How many lines in this data contain the string "agent"? Reply with the number only.

╭──

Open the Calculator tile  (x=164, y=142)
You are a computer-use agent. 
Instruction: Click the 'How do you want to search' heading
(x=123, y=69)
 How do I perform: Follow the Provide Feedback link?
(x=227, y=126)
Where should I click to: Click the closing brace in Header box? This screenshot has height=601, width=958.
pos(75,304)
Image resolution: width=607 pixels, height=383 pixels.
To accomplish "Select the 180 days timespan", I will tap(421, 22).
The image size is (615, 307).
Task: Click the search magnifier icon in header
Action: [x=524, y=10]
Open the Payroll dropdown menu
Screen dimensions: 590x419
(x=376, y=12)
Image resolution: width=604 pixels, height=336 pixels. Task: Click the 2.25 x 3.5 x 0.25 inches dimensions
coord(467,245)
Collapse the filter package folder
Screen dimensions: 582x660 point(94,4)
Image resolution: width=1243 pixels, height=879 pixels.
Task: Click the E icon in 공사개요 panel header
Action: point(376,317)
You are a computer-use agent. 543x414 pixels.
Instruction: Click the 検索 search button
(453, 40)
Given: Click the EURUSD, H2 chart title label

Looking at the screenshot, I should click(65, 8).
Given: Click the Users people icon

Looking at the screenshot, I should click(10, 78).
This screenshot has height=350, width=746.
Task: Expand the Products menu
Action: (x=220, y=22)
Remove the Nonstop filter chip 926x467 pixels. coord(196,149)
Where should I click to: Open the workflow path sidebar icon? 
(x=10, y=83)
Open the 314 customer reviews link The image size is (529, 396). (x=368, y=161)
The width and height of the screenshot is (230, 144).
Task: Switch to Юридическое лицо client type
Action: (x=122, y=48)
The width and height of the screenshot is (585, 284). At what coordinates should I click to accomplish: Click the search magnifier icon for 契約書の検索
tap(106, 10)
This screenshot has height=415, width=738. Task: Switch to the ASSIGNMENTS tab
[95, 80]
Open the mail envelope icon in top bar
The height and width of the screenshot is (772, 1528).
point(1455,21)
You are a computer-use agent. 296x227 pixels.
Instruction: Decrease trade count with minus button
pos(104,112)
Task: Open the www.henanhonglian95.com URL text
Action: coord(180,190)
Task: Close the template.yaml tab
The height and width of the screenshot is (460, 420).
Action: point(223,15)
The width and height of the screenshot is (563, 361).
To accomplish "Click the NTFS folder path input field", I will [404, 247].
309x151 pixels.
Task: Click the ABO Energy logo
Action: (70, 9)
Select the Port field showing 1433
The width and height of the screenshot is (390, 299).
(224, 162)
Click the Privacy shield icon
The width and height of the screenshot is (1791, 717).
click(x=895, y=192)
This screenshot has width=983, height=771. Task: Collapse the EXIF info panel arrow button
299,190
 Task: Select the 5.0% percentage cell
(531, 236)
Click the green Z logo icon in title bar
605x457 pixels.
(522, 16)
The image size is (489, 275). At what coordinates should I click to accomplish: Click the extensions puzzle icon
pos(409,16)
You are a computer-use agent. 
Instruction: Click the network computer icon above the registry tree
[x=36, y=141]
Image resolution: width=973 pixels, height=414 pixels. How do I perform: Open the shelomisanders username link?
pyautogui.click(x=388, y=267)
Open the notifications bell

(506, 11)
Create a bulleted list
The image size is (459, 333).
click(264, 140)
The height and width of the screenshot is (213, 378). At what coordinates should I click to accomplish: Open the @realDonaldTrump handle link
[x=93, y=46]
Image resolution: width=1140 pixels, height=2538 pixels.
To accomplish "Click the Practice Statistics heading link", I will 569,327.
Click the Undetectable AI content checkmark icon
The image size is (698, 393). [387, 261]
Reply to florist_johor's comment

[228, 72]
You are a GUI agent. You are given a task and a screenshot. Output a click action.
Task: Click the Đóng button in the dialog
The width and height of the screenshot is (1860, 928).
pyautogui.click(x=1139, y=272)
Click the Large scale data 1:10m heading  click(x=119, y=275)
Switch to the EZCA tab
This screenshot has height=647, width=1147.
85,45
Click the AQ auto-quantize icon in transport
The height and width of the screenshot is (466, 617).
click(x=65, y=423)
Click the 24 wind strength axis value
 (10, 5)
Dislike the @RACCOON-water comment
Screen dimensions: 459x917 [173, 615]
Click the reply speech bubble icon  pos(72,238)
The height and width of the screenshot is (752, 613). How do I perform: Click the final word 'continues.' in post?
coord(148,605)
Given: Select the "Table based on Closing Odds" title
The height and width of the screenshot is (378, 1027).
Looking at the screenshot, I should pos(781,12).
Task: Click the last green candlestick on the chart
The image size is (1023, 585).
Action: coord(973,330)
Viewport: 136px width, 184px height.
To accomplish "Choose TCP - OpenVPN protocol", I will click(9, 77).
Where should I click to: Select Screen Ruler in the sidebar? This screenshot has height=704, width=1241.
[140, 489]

╰──

→ **REPLY**
5